Nora hasn’t seen Clare in ten years, but when she receives an invitation to Clare’s bachelorette party she reluctantly agrees to go. However, secrets, lies, and murder await her in that dark, dark forest.
Published: July 30th, 2015
Publisher: Scout Press
I’m not going to lie to you all, I honestly purchased this book based solely on the cover and title. The artwork is minimal yet striking, and gave me a creepy feeling that made me want to devour the book on the spot. It helped that the reviews were all very promising, some claiming this was the best book of 2015. I’ve been on a total mystery kick since I read K.A. Tucker’s masterpiece He Will Be My Ruin so I decided to give this a go.
Needless to say, it didn’t meet my expectations.

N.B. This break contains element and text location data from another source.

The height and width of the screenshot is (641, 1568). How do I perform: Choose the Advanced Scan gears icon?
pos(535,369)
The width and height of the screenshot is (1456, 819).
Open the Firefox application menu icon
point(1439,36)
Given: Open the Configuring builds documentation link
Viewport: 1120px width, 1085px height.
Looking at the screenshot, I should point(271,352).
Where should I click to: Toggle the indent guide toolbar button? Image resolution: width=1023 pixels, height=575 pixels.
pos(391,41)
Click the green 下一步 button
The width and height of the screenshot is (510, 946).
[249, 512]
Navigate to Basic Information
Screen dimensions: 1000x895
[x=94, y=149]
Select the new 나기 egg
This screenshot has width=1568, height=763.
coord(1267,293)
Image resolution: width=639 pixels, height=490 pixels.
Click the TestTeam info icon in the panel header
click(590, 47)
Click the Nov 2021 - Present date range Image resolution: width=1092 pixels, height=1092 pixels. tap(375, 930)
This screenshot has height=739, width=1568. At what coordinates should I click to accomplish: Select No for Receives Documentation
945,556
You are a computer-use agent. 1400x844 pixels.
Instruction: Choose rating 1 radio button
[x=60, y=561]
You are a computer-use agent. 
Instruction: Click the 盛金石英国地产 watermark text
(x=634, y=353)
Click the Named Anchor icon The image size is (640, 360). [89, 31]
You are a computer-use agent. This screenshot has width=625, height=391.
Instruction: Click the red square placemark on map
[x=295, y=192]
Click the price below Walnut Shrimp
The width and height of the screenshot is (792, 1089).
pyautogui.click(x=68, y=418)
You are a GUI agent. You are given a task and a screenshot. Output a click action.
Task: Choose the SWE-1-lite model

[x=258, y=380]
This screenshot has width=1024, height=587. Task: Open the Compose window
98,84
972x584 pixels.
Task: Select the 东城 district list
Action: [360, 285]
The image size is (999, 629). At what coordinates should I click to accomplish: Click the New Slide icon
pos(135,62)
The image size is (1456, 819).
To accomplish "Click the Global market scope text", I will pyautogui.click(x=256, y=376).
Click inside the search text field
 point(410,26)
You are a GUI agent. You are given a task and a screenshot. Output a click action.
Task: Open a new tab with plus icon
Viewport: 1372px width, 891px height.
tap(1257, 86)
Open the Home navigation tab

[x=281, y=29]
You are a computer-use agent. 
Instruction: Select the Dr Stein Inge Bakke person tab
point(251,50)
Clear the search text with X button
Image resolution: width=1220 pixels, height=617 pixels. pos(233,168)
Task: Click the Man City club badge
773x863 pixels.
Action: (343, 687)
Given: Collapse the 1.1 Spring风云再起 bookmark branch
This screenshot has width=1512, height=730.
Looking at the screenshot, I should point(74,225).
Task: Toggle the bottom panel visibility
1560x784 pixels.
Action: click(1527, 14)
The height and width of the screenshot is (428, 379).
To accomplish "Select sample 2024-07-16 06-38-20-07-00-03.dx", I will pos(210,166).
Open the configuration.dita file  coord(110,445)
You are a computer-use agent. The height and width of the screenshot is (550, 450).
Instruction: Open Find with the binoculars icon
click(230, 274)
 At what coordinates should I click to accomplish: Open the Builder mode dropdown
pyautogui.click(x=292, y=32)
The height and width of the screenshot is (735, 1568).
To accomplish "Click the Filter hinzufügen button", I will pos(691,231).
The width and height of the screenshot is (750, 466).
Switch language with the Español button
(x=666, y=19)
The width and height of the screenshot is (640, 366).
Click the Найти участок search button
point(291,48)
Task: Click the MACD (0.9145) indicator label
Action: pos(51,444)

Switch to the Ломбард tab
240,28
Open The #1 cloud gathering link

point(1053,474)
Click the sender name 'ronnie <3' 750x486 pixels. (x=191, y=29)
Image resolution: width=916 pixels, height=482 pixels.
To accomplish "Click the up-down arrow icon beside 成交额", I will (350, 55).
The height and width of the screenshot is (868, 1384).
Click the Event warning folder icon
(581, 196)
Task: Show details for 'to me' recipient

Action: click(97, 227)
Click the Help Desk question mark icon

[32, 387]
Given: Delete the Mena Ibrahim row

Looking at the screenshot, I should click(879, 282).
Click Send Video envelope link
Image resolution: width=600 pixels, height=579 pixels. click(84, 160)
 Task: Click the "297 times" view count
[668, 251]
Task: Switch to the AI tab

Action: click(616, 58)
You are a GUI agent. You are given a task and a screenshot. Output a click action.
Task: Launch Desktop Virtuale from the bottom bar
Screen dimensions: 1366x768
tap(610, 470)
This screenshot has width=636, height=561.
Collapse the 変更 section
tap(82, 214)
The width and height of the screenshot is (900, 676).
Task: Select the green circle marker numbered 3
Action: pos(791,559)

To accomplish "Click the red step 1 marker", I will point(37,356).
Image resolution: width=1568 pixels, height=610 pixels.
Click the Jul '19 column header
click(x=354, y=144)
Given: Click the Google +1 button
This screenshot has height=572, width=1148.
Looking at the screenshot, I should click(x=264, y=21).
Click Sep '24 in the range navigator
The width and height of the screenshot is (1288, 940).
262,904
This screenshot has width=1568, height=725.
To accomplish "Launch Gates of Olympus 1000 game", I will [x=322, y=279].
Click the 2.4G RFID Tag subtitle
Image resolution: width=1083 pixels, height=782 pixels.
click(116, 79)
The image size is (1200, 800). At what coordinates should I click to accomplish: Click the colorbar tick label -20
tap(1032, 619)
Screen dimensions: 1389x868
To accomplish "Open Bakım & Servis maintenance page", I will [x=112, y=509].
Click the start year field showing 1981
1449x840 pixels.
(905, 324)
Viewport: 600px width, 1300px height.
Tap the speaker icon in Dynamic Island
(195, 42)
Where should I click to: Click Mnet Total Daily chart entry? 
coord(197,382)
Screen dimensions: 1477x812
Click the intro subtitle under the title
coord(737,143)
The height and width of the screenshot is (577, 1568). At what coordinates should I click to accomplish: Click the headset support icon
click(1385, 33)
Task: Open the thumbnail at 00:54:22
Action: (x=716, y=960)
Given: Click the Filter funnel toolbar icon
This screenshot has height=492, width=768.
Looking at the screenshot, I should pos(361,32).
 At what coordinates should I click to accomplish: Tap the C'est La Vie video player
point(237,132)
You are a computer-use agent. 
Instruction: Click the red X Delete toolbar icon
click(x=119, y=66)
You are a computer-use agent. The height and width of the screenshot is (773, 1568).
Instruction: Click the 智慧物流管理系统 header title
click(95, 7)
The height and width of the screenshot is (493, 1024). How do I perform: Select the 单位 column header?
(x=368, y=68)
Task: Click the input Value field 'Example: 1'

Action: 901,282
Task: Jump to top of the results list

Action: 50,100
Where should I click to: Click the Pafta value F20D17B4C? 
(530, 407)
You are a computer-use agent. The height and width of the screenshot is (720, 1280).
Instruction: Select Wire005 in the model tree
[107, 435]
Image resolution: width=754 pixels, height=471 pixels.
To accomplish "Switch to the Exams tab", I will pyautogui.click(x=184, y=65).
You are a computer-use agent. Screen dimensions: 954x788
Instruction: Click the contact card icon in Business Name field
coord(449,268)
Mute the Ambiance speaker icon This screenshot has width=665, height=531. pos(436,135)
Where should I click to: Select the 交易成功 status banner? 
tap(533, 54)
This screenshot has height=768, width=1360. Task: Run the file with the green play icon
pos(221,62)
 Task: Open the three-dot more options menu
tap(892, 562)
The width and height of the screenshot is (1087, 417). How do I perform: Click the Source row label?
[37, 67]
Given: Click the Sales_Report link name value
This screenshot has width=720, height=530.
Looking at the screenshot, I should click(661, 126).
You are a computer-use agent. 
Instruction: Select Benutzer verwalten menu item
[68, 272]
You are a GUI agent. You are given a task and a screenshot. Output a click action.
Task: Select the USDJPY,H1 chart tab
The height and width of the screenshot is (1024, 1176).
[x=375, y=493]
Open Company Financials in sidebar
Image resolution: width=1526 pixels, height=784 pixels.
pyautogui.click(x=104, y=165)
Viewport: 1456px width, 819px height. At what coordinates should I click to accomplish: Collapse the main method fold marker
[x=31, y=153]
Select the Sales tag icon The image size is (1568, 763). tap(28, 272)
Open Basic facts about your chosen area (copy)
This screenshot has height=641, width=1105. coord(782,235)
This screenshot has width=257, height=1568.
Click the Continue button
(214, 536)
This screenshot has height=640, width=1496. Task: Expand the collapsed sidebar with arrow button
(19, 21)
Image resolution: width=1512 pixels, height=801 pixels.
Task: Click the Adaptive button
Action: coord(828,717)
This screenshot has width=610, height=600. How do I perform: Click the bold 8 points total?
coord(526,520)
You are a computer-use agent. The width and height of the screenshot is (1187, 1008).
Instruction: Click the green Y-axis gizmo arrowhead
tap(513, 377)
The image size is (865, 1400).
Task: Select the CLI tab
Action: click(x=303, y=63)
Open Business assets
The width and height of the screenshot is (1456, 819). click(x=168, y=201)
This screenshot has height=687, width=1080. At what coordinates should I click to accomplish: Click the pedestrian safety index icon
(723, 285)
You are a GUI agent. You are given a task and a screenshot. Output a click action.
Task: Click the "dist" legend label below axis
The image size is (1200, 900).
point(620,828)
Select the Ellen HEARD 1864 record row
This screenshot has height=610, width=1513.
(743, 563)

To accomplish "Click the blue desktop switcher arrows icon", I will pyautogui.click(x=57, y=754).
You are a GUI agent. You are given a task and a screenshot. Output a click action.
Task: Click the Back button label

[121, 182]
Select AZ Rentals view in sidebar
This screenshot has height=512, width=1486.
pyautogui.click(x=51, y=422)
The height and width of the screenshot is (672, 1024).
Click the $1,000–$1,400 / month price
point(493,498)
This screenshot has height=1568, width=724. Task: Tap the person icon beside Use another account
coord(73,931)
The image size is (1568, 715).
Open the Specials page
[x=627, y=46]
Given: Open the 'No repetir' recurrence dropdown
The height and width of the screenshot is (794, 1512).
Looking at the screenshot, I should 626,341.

The book starts off slow, agonizingly slow in fact. It’s not until around page 100 that things start to pick up, and even that building is slow. It didn’t help that I wasn’t particularly in to any of the characters. Flo was a nut job, Nora was brooding and boring, and everyone else just seemed off. There were a few tense parts that had me wondering, but the actual creepiness and crime happen in about a five to ten page span. The beginning of the book is a giant flashback all about the start of the hen weekend with a few pages of the present mixed in, and then the crime happens, then the last half of the book is all about Nora in the hospital trying to remember what happened and failing miserably. It made the whole book seem long and unnecessary, it was so odd. It was like ninety percent of the book was just useless knowledge, nothing really happened.
I kept reading simply based on the fact that I wanted answers, and even that didn’t grant me a bit of relief. I felt the ending was very predictable, and I hated it. Absolutely hated it. There a few parts toward the end where I was like “Oh, shit” but even that only happened two or three times. For all the rave reviews this book was getting I was hoping the ending was a complete shock, but it was so very predictable.
The writing was excellent though. Ruth Ware definitely has a way with words and is a very skilled writer, that’s what is earning her the two stars (or roses, in my case). Despite what this review may sound like, I didn’t hate this book. I thought it was okay, it just didn’t live up to my expectations based upon the cover and the reviews. If the ending had been different, if the book didn’t spend so much time on unnecessary parts, and if the murderer had been a different person I can see this book being fantastic.
This was just a miss for me, but I’m currently in the middle of Ware’s next novel, The Woman in Cabin 10, and I’m enjoying it immensely. It’s too early for me to say this with certainty, but if you’re interested in one of Ware’s books skip this one and start with The Woman in Cabin 10.